Mahmoud vit dans le village d'Husan, près de Bethléem, dans la partie sud de la Cisjordanie , avec sa femme et leurs six enfants, trois filles et trois garçons. Mahmoud et sa famille travaillent leur terre, ce qui est devenu de plus en plus difficile au fil des années.
La propriété familiale est située dans une zone adjacente au village d'Husan, dans ce qui est maintenant la colonie illégale israélienne de Betar Illit. Les tentatives des colons de détruire leur terre rendent la vie de Mahmoud et de sa famille très dure : "Les gens de la colonie viennent couper nos arbres, abîmer nos murets de pierre."
Récemment, les colons ont mis le feu à la terre, non seulement pour causer des dégâts mais maintenant Mahmoud est condamné à payer pour que le feu soit éteint. "
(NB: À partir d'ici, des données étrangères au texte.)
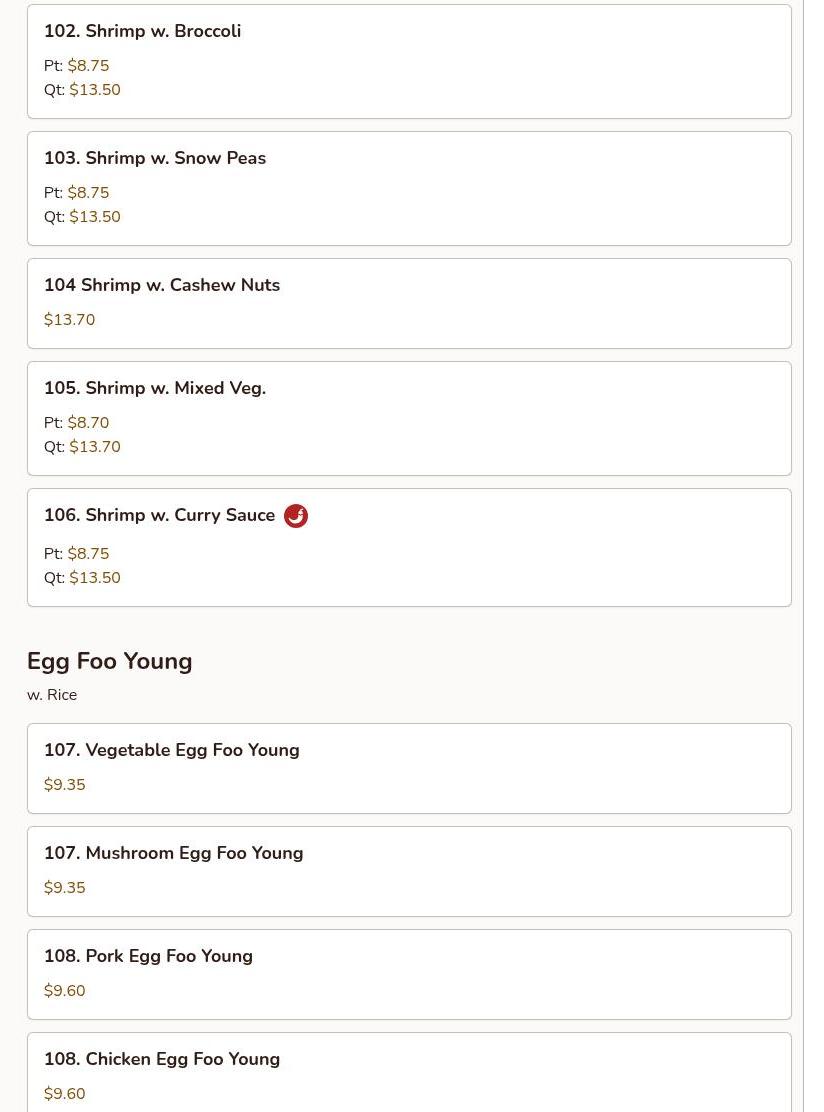Click the $9.60 price of Pork Egg Foo Young
824x1112 pixels.
pos(65,991)
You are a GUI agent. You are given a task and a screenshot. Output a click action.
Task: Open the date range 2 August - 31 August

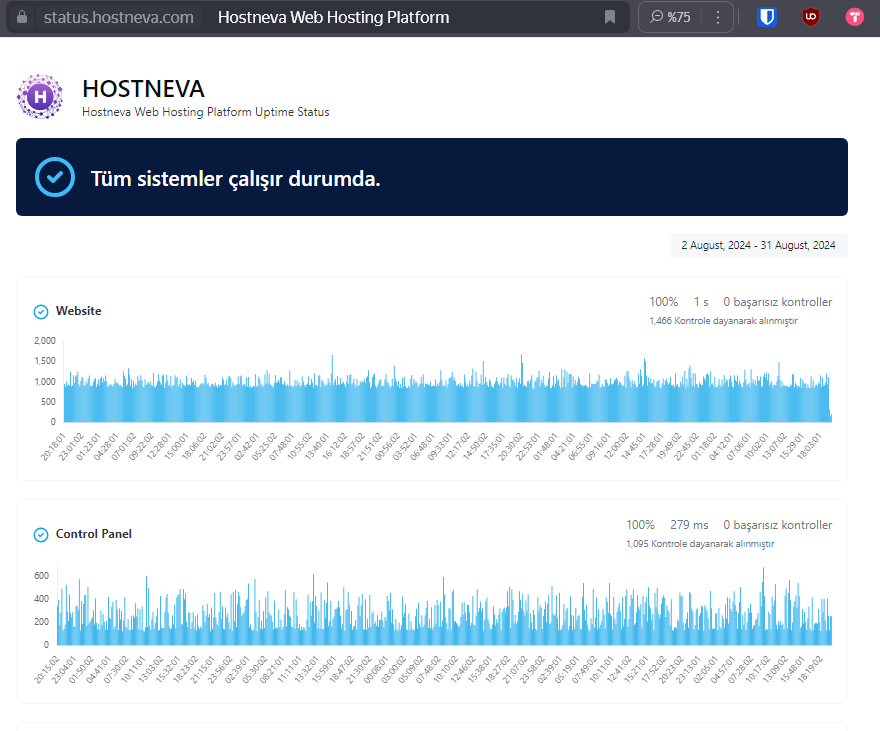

Au début, ils nous ont demandé 40.000 shekels (7.460€) ", explique Mahmoud. Il raconte qu'après de nombreux rendez-vous avec des officiels, la somme a été réduite. "Nous avons réussi à la faire diminuer de 40.000 à 14.000 shekels (2.610€) ".
Bien que l'incendie ait été allumé par les colons de Betar Illit et éteint par les pompiers israéliens, sans les avoir appelés, c'est la famille de Mahmoud qui se retrouve avec la facture. "Les fils mettent le feu et les pères viennent l'éteindre et ils veulent que ce soit nous qui payons", dit-il.
Il exprime toute sa frustration que ce soit lui et sa famille qui doivent payer pour le harcèlement et les mauvais traitements qu'on leur inflige sans raison, en plus de la malchance d'avoir sa terre près d'une colonie. Betar Illit a été construite sur une terre confisquée en partie à la famille de Mahmoud et en partie au village de Nahalin, village très proche d'Husan et situé entre trois importantes colonies israéliennes.
Alors que Mahmoud se promène sur son modeste lopin de terre, il tombe sur un gros tas de broussailles juste de l'autre côté du grillage qui sépare sa terre de Betar Illit.
Il m'explique qu'il en trouve souvent, parce que les colons utilisent régulièrement ces matériaux pour mettre le feu à sa terre : "Ils empilent les branchages et les mettent là. Ils en rassemblent beaucoup, du bois, tout ce qui peut brûler et le mettent là. Quand le tas sera encore plus gros, ils y mettront le feu, et le feu se propagera partout."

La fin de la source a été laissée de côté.